[Lxml-checkins] r50510 - in lxml/trunk: . doc src/lxml src/lxml/tests
scoder at codespeak.net
scoder at codespeak.net
Fri Jan 11 09:51:17 CET 2008
Author: scoder
Date: Fri Jan 11 09:51:17 2008
New Revision: 50510
Modified:
lxml/trunk/ (props changed)
lxml/trunk/CHANGES.txt
lxml/trunk/doc/validation.txt
lxml/trunk/src/lxml/iterparse.pxi
lxml/trunk/src/lxml/parser.pxi
lxml/trunk/src/lxml/tests/common_imports.py
lxml/trunk/src/lxml/tests/test_dtd.py
lxml/trunk/src/lxml/tests/test_xmlschema.py
lxml/trunk/src/lxml/xmlparser.pxd
lxml/trunk/src/lxml/xmlschema.pxd
lxml/trunk/src/lxml/xmlschema.pxi
Log:
r3226 at delle: sbehnel | 2008-01-10 20:28:46 +0100
on-the-fly XML schema validation in the parser
Modified: lxml/trunk/CHANGES.txt
==============================================================================
--- lxml/trunk/CHANGES.txt (original)
+++ lxml/trunk/CHANGES.txt Fri Jan 11 09:51:17 2008
@@ -8,6 +8,8 @@
Features added
--------------
+* Parse-time XML schema validation (``schema`` parser keyword).
+
* XPath string results of the ``text()`` function and attribute
selection make their Element container accessible through a
``getparent()`` method.
Modified: lxml/trunk/doc/validation.txt
==============================================================================
--- lxml/trunk/doc/validation.txt (original)
+++ lxml/trunk/doc/validation.txt Fri Jan 11 09:51:17 2008
@@ -13,16 +13,17 @@
There is also initial support for Schematron_. However, it does not currently
support error reporting in the validation phase due to insufficiencies in the
-implementation as of libxml2 2.6.29.
+implementation as of libxml2 2.6.30.
.. _Schematron: http://www.ascc.net/xml/schematron
.. contents::
..
- 1 DTD
- 2 RelaxNG
- 3 XMLSchema
- 4 Schematron
+ 1 Validation at parse time
+ 2 DTD
+ 3 RelaxNG
+ 4 XMLSchema
+ 5 Schematron
The usual setup procedure::
@@ -30,20 +31,59 @@
>>> from StringIO import StringIO
+Validation at parse time
+------------------------
+
+The parser in lxml can do on-the-fly validation of a document against
+a DTD or an XML schema.

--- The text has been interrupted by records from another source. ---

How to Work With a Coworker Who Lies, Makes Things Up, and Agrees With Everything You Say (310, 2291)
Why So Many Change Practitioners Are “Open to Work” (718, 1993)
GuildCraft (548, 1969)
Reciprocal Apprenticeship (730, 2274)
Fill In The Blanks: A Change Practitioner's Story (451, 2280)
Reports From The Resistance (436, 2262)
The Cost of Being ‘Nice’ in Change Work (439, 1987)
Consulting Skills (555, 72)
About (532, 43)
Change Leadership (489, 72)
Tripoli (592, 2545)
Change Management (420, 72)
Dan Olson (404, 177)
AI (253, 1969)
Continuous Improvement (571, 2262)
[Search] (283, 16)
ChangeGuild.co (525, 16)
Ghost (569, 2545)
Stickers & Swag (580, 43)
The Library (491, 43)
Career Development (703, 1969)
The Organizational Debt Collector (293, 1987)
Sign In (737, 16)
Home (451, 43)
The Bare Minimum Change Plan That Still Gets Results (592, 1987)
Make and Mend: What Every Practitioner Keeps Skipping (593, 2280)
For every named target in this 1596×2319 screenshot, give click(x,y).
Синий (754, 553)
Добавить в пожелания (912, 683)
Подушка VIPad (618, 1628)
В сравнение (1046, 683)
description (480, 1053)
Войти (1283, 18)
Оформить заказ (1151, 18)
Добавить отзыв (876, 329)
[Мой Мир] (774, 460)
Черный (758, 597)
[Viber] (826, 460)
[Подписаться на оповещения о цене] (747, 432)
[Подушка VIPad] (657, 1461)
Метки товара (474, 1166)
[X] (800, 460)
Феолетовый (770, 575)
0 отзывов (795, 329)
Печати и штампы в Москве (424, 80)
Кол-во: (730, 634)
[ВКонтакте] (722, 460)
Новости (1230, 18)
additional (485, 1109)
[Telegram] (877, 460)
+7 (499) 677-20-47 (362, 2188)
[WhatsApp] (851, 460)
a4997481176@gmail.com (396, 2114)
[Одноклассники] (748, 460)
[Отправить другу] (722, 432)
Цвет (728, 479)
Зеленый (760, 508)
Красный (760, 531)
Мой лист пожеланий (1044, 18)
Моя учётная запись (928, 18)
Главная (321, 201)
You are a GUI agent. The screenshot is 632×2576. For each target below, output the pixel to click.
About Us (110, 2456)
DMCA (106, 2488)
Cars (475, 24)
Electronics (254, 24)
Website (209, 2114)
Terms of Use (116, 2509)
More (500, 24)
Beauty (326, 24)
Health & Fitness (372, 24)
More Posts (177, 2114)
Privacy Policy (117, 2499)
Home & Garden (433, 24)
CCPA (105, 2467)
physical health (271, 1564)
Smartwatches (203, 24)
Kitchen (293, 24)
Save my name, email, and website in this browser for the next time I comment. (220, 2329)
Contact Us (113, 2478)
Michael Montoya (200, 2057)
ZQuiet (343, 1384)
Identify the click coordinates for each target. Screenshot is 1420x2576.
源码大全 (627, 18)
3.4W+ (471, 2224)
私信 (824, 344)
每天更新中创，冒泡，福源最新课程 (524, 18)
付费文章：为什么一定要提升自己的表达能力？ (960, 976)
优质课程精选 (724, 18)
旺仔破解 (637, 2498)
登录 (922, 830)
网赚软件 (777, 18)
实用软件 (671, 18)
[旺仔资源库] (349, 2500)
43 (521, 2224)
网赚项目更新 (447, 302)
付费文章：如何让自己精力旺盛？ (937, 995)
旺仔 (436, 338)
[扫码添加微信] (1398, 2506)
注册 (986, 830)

The DTD is retrieved automatically based on
+the DOCTYPE of the parsed document. All you have to do is use a
+parser that has DTD validation enabled::
+
+ >>> parser = etree.XMLParser(dtd_validation=True)
+
+Obviously, a request for validation enables the DTD loading feature.
+There are two other options that enable loading the DTD, but that do
+not perform any validation. The first is the ``load_dtd`` keyword
+option, which simply loads the DTD into the parser and makes it
+available to the document as external subset. You can retrieve the
+DTD from the parsed document using the ``docinfo`` property of the
+result ElementTree object. The internal subset is available as
+``internalDTD``, the external subset is provided as ``externalDTD``.
+
+The third way way to activate DTD loading is with the
+``attribute_defaults`` option, which loads the DTD and weaves
+attribute default values into the document. Again, no validation is
+performed unless explicitly requested.
+
+XML schema is supported in a similar way, but requires an explicit
+schema to be provided::
+
+ >>> schema_root = etree.XML('''\
+ ... <xsd:schema xmlns:xsd="http://www.w3.org/2001/XMLSchema">
+ ... <xsd:element name="a" type="xsd:integer"/>
+ ... </xsd:schema>
+ ... ''')
+ >>> schema = etree.XMLSchema(schema_root)
+
+ >>> parser = etree.XMLParser(schema = schema)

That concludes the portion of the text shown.